Vasto

Famiglia nel bosco, Nathan e Catherine: «La decisione del tribunale ci spezza il cuore»

5 Settembre 2026

I genitori dei tre bambini della famiglia nel bosco commentano in un video, fornito dall'avvocato Pillon, il provvedimento che mantiene i figli lontani dalla casa e dalla famiglia

VASTO. "Una decisione che ci spezza il cuore". Così Catherine e Nathan, genitori dei tre bambini della famiglia nel bosco, commentano in un video, fornito dall'avvocato Simone Pillon, il provvedimento che mantiene i figli lontani dalla casa e dalla famiglia, annunciando l'intenzione di presentare ricorso contro la decisione del Tribunale per i minorenni dell'Aquila.

Lunedì scorso era stato depositato il provvedimento che dava il via libera al percorso per il ricongiungimento della famiglia, ma secondo un iter a tappe monitorato dai servizi sociali che dovranno certificare il reinserimento dei minori.

"I nostri tre figli sono separati da casa e dai loro genitori da ormai dieci mesi", affermano Catherine e Nathan nel video diffuso.
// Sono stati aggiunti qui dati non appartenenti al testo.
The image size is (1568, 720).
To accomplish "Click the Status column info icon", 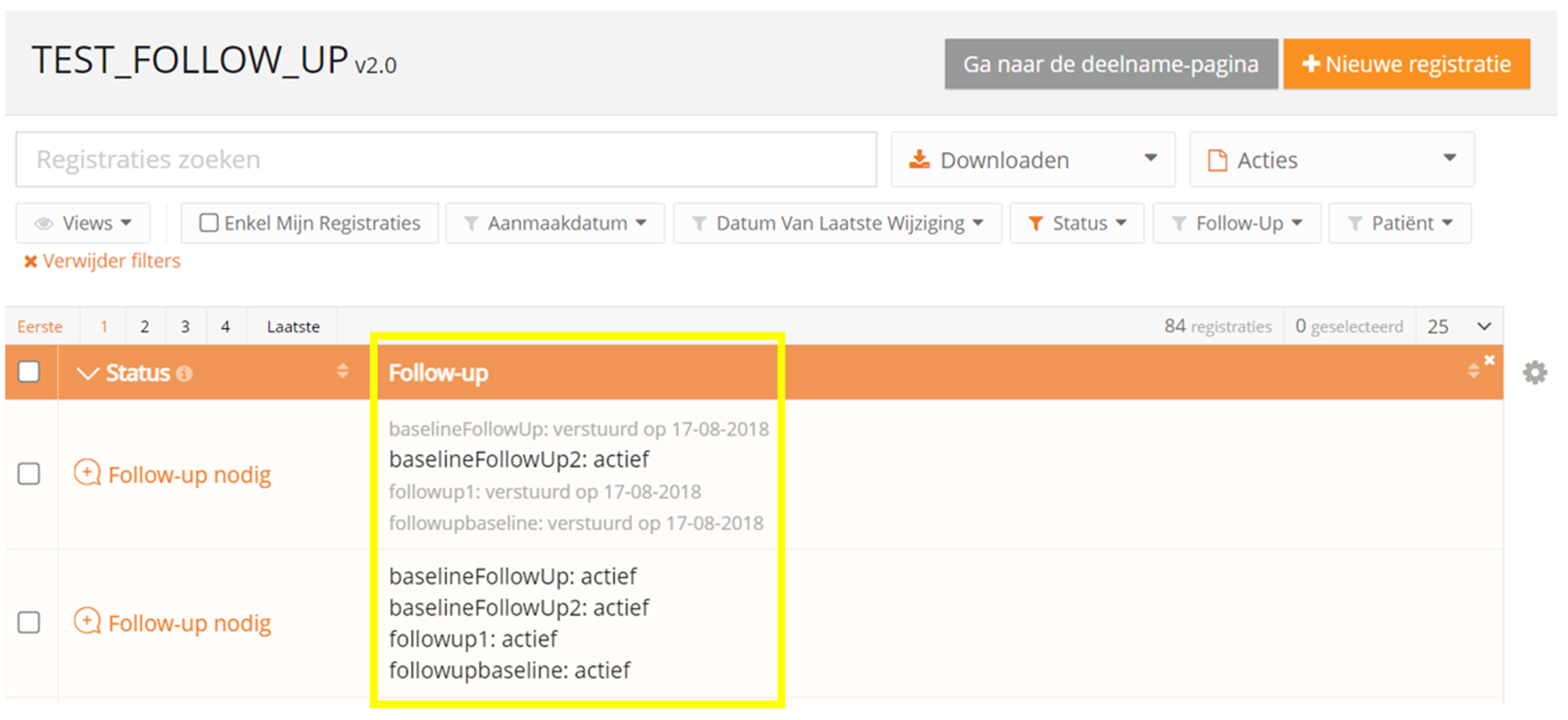I will (185, 373).
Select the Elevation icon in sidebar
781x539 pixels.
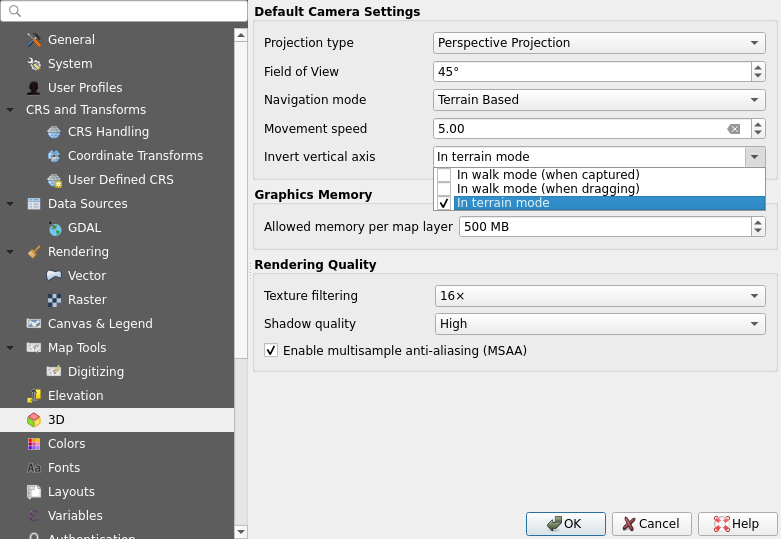click(x=34, y=396)
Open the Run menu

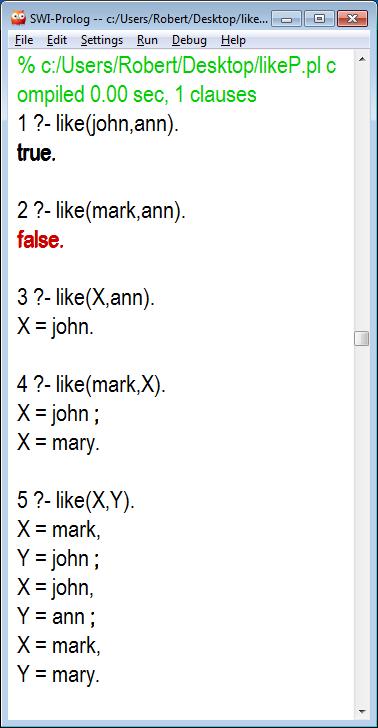tap(147, 40)
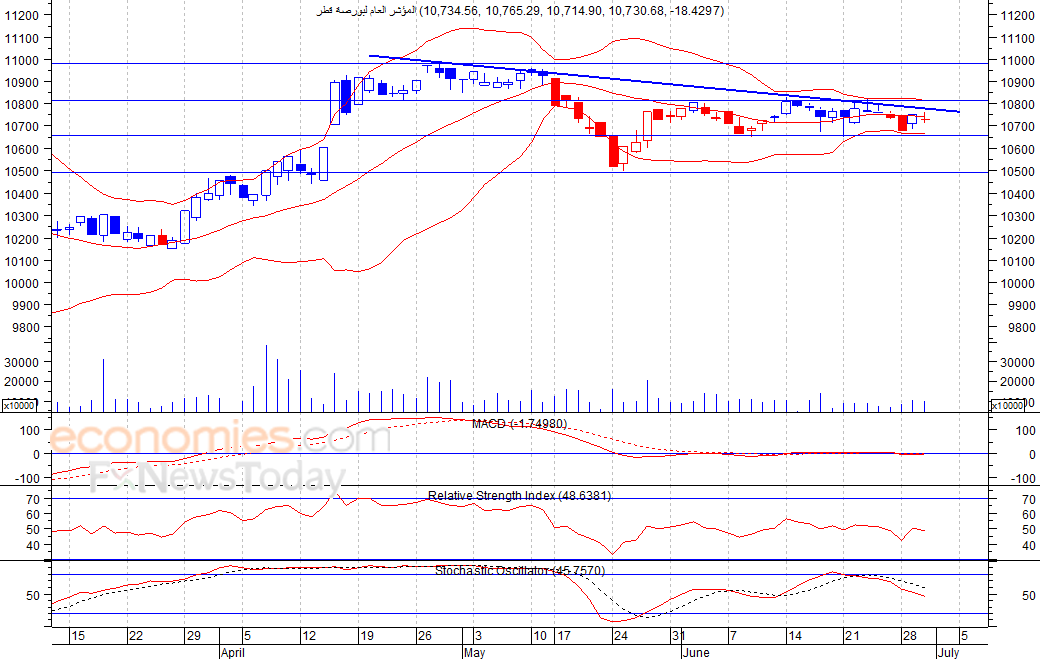Click the MACD indicator title label

pos(519,424)
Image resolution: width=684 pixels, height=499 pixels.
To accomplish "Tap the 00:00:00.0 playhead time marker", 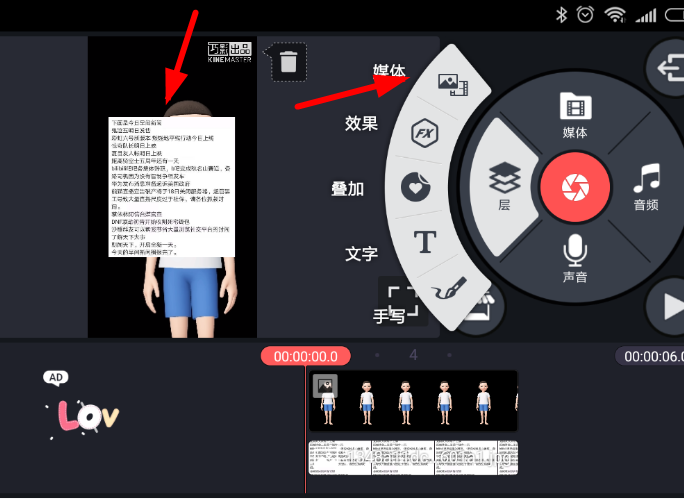I will point(306,356).
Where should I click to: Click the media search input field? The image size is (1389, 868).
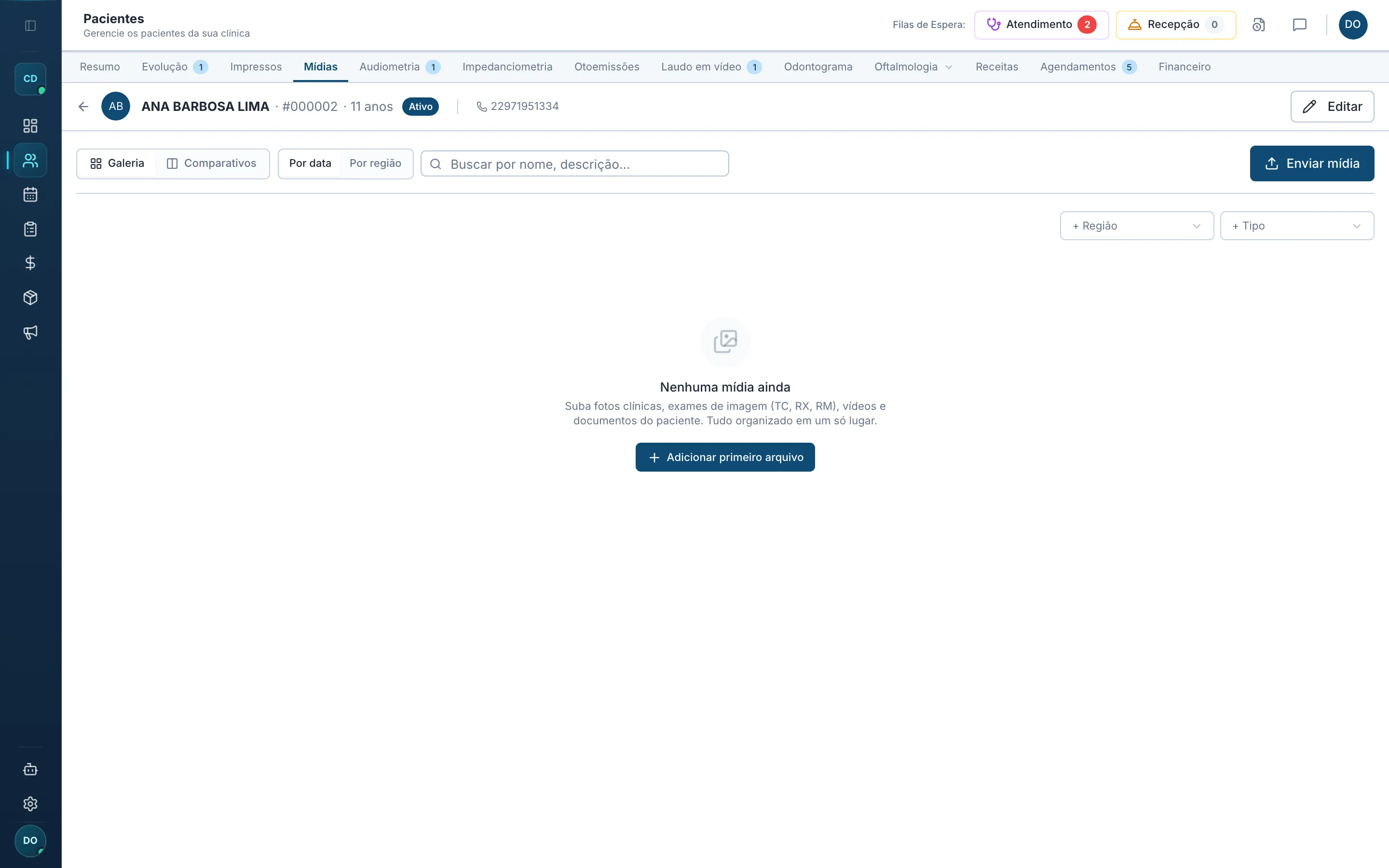pos(574,163)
E ora, aggiungono, "dovranno fare avanti e indietro senza una chiara prospettiva per il loro futuro, rimanendo in una casa famiglia chissà per quanto tempo".
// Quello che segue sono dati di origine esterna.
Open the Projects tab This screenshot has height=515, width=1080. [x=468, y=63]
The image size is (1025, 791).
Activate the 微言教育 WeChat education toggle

I genitori ribadiscono la loro richiesta di riportare i bambini a casa. "Rimaniamo convinti dell'urgenza di riportare i nostri preziosi bambini alla sicurezza, alle cure e all'amore della loro famiglia", dicono. Poi il riferimento alla salute dei tre figli.

"Siamo profondamente preoccupati per la loro salute e il loro benessere", affermano i genitori, sostenendo che i medici che hanno in cura i bambini abbiano espresso una posizione precisa: "La salute dei bambini è a grave rischio e l'unico modo per ridurre tale rischio è riportarli immediatamente a casa". "Tutto ciò è stato ignorato", accusano i genitori. Nel messaggio viene affrontato anche il tema dell'istruzione. "Ora saranno iscritti alla scuola pubblica", spiegano, "nonostante abbiamo presentato un programma dettagliato di istruzione domiciliare, simile a quello seguito fino ad oggi anche in casa famiglia".
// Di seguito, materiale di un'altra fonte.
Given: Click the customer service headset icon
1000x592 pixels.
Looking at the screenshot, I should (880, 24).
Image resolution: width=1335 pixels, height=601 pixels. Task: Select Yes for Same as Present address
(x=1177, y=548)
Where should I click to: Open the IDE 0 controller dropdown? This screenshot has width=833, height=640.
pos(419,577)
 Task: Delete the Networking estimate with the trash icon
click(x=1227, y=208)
"Riteniamo che questa decisione non rispetti i nostri diritti e quelli dei nostri figli", sostengono Nathan e Catherine. "Faremo ricorso, come previsto dalla legge".

Nel ricorso, spiegano, chiederanno "che vengano prese in considerazione le esigenze di salute dei nostri figli e il nostro e il loro diritto all'istruzione domiciliare".

"Abbiamo scelto l'Italia per le sue libertà e i diritti che tutelano migliaia di famiglie in tutto il Paese che hanno optato per l'istruzione parentale". Così Catherine e Nathan, genitori dei tre bambini della famiglia nel bosco, commentano in un video, fornito dall'avvocato Simone Pillon, il provvedimento che mantiene i figli lontani dalla casa e dalla famiglia, annunciando l'intenzione di presentare ricorso contro la decisione del Tribunale per i minorenni dell'Aquila.

Una scelta legata anche, sottolineano i due, "al profondo rispetto e all'amore per i legami familiari e per la vita rurale", oltre che a "una cultura costruita sulla resilienza e la forza delle persone cresciute in campagna". I genitori ribadiscono quindi la volontà di continuare a collaborare con tutte le persone e le realtà coinvolte nella vicenda.

"Abbiamo collaborato e continueremo a collaborare e impegnarci con tutti - affermano - anche in momenti di estremo stress e di costante preoccupazione per i nostri figli".

Nel loro messaggio i due genitori esprimono poi gratitudine a chi li ha sostenuti in questi mesi. "Esprimiamo la nostra profonda gratitudine al nostro incredibile team", dicono, citando gli psicologi, il professor Cantelmi, la dottoressa Aiello, l'avvocato Simone Pillon e il suo team, la famiglia, gli amici, le équipe di neuropsichiatria infantile dell'ospedale e "le migliaia di persone che ci sostengono qui in Italia e nel mondo". "Sopravviveremo grazie al vostro sostegno e all'infinito amore per i nostri figli", concludono.